## Introduction

This document presents:
 * An initial analysis of customer churn of a given telecom company
 * Insights and possible actions the client can take to improve the scenario
 * Recommendations of further hypotheses and improvements over the model
 
**Executive Summary**
Here, we present some of the partial conclusions and what the business could do with these new information.

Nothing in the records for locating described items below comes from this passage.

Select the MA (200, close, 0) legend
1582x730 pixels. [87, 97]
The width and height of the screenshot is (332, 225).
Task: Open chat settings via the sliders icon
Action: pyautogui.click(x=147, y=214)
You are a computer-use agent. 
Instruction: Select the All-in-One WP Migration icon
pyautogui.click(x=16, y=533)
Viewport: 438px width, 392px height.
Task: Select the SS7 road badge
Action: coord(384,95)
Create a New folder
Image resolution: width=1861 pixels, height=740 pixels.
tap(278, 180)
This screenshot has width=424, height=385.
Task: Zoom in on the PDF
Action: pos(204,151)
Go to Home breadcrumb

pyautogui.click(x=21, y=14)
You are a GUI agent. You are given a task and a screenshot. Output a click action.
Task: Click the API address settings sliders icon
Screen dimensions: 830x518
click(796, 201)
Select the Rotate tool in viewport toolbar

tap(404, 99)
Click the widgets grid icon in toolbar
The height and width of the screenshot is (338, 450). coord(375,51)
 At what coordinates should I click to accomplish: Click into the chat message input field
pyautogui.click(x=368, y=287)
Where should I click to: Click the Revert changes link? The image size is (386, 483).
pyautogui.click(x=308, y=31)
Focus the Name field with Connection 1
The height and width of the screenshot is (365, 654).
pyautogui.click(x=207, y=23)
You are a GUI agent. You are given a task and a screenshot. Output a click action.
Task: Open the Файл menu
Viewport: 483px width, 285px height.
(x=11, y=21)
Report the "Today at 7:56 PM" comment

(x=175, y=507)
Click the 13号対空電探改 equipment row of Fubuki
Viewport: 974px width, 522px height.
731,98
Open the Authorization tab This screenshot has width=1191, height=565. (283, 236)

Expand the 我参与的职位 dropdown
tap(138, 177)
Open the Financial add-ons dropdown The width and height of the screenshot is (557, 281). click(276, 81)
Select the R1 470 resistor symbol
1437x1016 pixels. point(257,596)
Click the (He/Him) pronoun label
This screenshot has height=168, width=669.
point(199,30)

*Tenure and longer contracts*
These variables have positive impacts in reducing churn. In charge with this informations, the selling and customer success departaments could push longer contract to clients. Each month that the client stays increases the chances of the client staying yet another month.

*More comments on Tenure*
The churn is very high after one month, and we have two main hypotheses for that:
 * Our client (the telecom) does not make a good screening process to accecpt or not clients. This is a opportunitty to yet another project, risk modelling for new customers acceptance.
 * Our onboarding process is too bad (we may take too long to install the service in the customer's house, the product may be hard to use, etc)
 
*Monthly Charges*
Cheaper payments have a good effect on churn. We could further investigate it to find out what is the effect in the life-time value when the price is decrease for a certain service plan. We could get new Monthly charges that would optimize life-time value of the client.
The second usage of this insight is more direct. If a customer wants to finish his contract with the telecom, offering the customer a discount for a certain time is a good practice. The changes of churn decreases and even when the discount is over, the chances of churn are smaller because of the increase in tenure.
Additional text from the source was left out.